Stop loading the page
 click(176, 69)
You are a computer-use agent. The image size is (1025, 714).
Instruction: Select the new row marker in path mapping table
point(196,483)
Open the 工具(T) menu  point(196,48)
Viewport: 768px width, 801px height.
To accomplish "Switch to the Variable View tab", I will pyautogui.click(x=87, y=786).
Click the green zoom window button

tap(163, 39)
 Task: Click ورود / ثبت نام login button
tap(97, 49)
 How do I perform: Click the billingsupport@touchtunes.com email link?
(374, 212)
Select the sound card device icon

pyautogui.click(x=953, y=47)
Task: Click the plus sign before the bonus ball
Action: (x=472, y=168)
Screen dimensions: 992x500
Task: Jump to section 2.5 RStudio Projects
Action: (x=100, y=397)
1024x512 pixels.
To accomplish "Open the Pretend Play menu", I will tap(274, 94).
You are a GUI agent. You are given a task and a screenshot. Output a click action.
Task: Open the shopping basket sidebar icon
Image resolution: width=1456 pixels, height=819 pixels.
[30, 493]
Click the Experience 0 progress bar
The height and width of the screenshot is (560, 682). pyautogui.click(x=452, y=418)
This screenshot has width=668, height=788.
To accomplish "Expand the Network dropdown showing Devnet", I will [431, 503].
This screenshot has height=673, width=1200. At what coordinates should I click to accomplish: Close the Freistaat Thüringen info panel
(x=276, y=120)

_Directions for this task:_ Taking the line that contains "Select the sound card device icon" as the first and the last line of the material as the final one, transcribe that span exactly and include nothing else.

_Finished exercise:_
Select the sound card device icon

pyautogui.click(x=953, y=47)
Task: Click the plus sign before the bonus ball
Action: (x=472, y=168)
Screen dimensions: 992x500
Task: Jump to section 2.5 RStudio Projects
Action: (x=100, y=397)
1024x512 pixels.
To accomplish "Open the Pretend Play menu", I will tap(274, 94).
You are a GUI agent. You are given a task and a screenshot. Output a click action.
Task: Open the shopping basket sidebar icon
Image resolution: width=1456 pixels, height=819 pixels.
[30, 493]
Click the Experience 0 progress bar
The height and width of the screenshot is (560, 682). pyautogui.click(x=452, y=418)
This screenshot has width=668, height=788.
To accomplish "Expand the Network dropdown showing Devnet", I will [431, 503].
This screenshot has height=673, width=1200. At what coordinates should I click to accomplish: Close the Freistaat Thüringen info panel
(x=276, y=120)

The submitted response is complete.